Event logs
I'll always check the event logs first. Remember, I
was looking for something about Front Page and IIS and publishing a web
site to the server, and this is what
I found:
Event Type: Error
Event Source: Server ActiveSync
Event Category: None
Event ID: 3015
Date: 10/26/2012
Time: 5:08:32 AM
User: N/A
Computer: SBSDUAL833A
Description:
IP-based AUTD failed to initialize because the processing of
notifications could not be setup. Error code [0x80004005]. Verify that
no other applications are currently bound to UDP port [2883], or try
specifying a different port number.
For more information, see Help and Support Center at
http://go.microsoft.com/fwlink/events.asp.
Event Type: Error
Event Source: Server ActiveSync
Event Category: None
Event ID: 3024
Date: 10/26/2012
Time: 5:08:35 AM
User: N/A
Computer: SBSDUAL833A
Description:
IP-based AUTD failed to initialize. Error code: [0x80004005].
For more information, see Help and Support Center at
http://go.microsoft.com/fwlink/events.asp.
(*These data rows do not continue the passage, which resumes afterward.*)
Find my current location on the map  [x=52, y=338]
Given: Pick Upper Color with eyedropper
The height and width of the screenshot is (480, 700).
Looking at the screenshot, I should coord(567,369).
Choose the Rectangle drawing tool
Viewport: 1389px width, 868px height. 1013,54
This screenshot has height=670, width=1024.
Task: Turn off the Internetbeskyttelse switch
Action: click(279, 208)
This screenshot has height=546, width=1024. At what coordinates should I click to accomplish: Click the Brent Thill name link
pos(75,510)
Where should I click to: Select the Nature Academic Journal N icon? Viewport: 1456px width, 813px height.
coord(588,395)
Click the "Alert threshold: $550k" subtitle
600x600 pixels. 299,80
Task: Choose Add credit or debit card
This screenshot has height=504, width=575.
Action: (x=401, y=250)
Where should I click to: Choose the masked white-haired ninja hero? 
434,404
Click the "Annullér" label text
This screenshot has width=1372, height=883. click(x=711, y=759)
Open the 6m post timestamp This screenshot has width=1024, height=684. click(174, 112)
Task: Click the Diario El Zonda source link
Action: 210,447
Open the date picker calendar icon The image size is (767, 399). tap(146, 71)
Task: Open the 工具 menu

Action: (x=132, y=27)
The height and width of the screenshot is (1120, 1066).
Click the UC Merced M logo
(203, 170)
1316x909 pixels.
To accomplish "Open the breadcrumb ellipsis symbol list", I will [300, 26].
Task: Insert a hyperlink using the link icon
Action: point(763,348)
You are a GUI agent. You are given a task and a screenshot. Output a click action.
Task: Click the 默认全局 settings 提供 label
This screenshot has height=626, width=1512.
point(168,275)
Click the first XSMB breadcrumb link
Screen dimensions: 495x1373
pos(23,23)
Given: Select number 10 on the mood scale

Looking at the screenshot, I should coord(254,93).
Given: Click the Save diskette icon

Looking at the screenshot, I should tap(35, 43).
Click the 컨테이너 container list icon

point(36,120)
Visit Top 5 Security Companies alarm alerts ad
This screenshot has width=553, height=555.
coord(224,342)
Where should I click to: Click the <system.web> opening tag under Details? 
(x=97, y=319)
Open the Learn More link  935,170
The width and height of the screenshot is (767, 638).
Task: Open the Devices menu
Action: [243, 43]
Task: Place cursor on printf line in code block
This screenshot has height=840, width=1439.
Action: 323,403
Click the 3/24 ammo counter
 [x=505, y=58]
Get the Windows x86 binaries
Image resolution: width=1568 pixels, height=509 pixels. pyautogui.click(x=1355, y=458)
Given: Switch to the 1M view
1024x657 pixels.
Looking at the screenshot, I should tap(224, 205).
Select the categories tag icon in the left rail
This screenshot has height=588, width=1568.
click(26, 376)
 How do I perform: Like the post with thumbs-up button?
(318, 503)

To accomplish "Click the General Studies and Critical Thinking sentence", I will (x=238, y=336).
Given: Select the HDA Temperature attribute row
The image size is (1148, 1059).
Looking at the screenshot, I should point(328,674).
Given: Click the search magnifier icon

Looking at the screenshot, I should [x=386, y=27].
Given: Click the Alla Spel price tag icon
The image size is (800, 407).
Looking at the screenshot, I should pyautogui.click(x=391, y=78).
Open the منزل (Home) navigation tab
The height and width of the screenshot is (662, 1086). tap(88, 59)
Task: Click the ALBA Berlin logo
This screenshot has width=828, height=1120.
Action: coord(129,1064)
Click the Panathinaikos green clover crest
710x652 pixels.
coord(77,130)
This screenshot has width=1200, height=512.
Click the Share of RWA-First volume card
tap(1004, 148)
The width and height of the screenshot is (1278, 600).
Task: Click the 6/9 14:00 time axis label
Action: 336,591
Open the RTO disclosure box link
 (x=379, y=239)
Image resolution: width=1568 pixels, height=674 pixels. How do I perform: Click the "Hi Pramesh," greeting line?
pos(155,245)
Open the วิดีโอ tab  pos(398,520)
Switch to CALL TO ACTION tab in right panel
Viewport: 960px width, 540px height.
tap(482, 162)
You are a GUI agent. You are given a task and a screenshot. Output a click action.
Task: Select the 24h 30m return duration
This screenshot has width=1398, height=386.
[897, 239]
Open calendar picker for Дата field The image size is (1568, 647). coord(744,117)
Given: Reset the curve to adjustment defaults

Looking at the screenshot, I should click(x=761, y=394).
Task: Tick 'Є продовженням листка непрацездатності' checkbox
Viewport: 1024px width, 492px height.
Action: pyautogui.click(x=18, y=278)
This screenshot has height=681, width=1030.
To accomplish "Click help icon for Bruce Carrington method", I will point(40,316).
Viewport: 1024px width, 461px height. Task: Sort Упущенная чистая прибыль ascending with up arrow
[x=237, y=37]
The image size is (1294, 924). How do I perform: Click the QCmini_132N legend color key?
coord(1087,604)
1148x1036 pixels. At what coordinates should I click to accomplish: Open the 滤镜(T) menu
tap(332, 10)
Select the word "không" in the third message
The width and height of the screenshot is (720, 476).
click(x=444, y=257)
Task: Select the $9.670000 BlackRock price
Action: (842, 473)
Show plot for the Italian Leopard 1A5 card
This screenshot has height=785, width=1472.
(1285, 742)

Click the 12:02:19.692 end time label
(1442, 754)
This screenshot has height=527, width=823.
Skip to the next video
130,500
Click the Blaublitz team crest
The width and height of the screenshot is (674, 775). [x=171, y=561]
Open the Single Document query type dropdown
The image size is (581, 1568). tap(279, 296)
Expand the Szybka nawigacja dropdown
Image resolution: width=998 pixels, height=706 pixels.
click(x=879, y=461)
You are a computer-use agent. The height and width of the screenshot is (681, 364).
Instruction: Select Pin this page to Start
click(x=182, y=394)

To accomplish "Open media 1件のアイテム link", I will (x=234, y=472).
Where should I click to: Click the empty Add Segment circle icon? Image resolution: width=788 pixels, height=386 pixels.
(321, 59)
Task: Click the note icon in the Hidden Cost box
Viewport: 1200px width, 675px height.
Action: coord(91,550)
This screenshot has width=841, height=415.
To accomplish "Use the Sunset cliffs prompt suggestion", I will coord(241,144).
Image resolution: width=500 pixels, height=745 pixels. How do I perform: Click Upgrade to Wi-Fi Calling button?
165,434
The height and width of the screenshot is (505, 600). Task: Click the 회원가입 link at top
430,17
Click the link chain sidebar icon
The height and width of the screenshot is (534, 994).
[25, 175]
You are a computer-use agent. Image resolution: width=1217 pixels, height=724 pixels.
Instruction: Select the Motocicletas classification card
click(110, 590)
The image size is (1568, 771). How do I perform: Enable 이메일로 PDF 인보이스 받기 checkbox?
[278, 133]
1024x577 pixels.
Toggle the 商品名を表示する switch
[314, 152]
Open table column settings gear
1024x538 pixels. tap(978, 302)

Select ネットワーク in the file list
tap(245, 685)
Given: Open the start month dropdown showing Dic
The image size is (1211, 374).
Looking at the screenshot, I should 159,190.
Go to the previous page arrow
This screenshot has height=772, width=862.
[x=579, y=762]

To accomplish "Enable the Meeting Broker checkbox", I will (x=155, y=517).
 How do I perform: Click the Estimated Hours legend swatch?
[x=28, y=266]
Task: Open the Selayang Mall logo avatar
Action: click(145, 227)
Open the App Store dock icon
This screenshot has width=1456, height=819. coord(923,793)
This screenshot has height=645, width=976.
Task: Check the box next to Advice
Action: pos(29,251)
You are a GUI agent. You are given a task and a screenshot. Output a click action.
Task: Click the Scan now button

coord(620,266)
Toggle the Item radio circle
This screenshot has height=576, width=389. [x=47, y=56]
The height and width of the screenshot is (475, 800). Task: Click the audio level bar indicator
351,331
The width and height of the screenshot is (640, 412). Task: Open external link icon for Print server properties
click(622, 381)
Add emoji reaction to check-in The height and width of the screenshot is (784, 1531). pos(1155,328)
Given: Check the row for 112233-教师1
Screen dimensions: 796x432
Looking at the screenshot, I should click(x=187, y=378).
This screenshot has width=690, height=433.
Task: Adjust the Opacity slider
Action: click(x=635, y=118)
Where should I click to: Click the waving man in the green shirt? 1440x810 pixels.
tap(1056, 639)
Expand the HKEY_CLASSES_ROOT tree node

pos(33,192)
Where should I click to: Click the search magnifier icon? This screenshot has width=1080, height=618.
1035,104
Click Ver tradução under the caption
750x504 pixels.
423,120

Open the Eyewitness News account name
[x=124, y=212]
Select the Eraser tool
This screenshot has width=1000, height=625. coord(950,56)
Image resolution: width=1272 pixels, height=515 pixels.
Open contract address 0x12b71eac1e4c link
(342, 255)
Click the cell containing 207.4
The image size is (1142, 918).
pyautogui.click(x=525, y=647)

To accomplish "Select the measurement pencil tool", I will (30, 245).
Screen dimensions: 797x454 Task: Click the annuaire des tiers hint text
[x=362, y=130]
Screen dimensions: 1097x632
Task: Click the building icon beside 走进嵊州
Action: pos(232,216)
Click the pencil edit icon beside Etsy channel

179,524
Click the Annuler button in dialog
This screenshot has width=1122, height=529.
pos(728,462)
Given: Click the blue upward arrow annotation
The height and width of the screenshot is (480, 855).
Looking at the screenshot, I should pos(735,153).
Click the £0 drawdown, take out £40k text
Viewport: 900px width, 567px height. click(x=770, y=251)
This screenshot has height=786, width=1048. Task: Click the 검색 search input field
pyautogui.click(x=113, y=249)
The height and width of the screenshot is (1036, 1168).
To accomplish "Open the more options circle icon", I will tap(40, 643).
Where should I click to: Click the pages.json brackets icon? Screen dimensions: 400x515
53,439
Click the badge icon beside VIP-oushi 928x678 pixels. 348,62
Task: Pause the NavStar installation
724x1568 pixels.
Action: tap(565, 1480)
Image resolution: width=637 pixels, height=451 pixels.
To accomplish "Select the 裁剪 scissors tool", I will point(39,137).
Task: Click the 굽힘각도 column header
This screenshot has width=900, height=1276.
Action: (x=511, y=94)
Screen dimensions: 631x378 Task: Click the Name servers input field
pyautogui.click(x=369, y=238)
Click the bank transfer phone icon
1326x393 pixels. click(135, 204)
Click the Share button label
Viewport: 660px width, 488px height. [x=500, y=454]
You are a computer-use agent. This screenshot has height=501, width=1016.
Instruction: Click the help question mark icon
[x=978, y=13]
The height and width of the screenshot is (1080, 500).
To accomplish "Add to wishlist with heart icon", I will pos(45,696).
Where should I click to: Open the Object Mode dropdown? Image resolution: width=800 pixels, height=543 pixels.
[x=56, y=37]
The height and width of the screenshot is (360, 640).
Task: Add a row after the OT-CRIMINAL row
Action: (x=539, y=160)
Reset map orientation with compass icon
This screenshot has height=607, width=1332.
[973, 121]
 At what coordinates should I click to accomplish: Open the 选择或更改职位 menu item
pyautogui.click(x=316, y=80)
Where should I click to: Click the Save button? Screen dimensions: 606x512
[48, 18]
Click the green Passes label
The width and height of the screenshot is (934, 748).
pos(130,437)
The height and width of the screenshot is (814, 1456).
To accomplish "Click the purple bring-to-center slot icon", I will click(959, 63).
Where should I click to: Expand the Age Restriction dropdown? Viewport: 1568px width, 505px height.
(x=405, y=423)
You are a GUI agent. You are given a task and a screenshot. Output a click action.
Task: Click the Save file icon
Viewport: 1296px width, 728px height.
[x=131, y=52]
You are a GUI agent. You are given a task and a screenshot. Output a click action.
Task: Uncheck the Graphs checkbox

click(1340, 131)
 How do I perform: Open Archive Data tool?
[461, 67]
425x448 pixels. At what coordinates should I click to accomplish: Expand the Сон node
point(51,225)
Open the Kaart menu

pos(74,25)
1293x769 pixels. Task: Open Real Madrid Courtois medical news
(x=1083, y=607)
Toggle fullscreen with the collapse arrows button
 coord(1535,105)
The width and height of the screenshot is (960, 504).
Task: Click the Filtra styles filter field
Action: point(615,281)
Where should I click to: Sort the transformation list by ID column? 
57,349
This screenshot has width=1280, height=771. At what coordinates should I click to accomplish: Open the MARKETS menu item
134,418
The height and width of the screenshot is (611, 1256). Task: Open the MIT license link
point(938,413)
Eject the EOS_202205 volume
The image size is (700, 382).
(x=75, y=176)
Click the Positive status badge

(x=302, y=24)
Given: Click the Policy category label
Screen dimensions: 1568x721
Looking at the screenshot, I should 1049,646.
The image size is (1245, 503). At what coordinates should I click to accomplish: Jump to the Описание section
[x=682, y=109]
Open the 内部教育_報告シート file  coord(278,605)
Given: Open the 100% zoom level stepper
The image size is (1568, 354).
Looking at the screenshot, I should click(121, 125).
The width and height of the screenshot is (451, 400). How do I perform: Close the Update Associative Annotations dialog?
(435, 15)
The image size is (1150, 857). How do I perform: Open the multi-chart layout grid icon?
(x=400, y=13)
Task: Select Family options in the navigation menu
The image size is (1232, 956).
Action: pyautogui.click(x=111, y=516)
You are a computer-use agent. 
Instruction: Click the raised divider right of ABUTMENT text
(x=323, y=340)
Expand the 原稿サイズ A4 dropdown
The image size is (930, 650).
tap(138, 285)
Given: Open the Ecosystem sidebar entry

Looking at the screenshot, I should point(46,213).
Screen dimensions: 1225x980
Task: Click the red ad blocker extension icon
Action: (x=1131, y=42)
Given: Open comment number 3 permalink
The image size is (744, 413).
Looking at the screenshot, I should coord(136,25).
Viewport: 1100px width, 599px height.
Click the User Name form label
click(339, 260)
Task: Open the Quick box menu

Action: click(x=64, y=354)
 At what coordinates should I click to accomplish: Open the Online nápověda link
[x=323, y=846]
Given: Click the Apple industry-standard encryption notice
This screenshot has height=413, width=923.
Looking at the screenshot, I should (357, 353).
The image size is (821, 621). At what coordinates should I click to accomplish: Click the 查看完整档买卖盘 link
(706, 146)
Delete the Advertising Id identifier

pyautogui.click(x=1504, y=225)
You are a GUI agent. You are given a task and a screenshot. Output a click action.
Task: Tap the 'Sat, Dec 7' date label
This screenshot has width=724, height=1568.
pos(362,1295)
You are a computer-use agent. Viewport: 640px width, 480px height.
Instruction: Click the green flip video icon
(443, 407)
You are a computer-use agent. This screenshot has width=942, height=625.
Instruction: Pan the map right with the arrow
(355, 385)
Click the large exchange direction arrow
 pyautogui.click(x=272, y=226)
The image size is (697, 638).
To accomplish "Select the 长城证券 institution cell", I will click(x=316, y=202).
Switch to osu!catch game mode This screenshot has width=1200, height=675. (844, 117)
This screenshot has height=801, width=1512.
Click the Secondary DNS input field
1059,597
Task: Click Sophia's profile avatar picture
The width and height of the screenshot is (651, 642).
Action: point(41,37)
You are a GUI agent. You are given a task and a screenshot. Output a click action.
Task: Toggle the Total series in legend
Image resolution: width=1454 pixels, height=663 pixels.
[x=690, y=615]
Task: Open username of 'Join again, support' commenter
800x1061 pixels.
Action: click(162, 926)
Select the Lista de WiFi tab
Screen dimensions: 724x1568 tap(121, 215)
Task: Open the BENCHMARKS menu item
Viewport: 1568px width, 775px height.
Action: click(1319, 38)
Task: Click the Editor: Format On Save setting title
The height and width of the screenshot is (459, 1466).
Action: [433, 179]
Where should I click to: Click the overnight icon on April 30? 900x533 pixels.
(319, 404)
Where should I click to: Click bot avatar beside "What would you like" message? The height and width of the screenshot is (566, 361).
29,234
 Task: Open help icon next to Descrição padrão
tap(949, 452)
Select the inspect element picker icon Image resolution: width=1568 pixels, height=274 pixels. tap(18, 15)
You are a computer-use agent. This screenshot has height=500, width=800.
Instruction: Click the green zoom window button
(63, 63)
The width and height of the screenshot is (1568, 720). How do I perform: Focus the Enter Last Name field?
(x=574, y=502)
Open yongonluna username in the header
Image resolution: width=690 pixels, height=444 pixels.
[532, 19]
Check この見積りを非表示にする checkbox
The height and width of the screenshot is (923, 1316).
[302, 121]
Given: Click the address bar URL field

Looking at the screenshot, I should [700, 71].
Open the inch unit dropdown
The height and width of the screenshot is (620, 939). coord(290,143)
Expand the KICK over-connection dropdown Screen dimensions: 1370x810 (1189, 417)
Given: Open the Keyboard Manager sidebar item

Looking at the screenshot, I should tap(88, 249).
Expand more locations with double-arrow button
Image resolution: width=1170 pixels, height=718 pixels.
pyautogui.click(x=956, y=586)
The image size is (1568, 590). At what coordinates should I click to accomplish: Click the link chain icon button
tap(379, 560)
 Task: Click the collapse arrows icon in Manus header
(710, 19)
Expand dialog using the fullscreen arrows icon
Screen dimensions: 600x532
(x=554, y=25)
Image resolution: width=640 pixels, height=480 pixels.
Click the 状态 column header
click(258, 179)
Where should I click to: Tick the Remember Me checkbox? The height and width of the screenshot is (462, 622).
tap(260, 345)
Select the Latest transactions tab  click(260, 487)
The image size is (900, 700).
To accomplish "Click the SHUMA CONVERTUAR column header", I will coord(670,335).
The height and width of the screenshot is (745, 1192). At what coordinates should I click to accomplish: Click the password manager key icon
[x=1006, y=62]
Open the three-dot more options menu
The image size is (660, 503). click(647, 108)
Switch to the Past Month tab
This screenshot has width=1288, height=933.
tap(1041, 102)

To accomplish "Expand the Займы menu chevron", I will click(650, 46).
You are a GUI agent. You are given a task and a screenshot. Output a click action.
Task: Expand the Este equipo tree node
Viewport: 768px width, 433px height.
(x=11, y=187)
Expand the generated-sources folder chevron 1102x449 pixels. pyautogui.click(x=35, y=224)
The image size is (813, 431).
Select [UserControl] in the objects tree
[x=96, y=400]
Both eventIDs 3015 and 3024 repeating every 5 or 10
minutes over and over again... all day, all night long:
Server ActiveSync is how Exchange communicates with
mobile devices to tell them email has arrived.
The first event copied above makes WHAT is happening
fairly obvious - some other service is sitting on UDP port 2883, which
happens to be the magic UDP port that Server ActiveSync wants to grab
onto, so it can't. Which is why my phone wasn't telling me when an
email came in. But what could possibly grab it?
I'd completely forgotten that I can't really use TCPView
on the servers because of how many lines it wants to display and how
long the screen takes to update... and I was reminded of this problem
when I tried it. The screen plotted so many lines on the screen it
couldn't keep up with the updates. I know this sounds unrelated, but
you'll see in just a minute how it is all connected.
So back to the old stand-by, netstat!
So now I knew the process ID #1692 was sitting on port
2883. Task manager showed that process ID 1692 was DNS.EXE!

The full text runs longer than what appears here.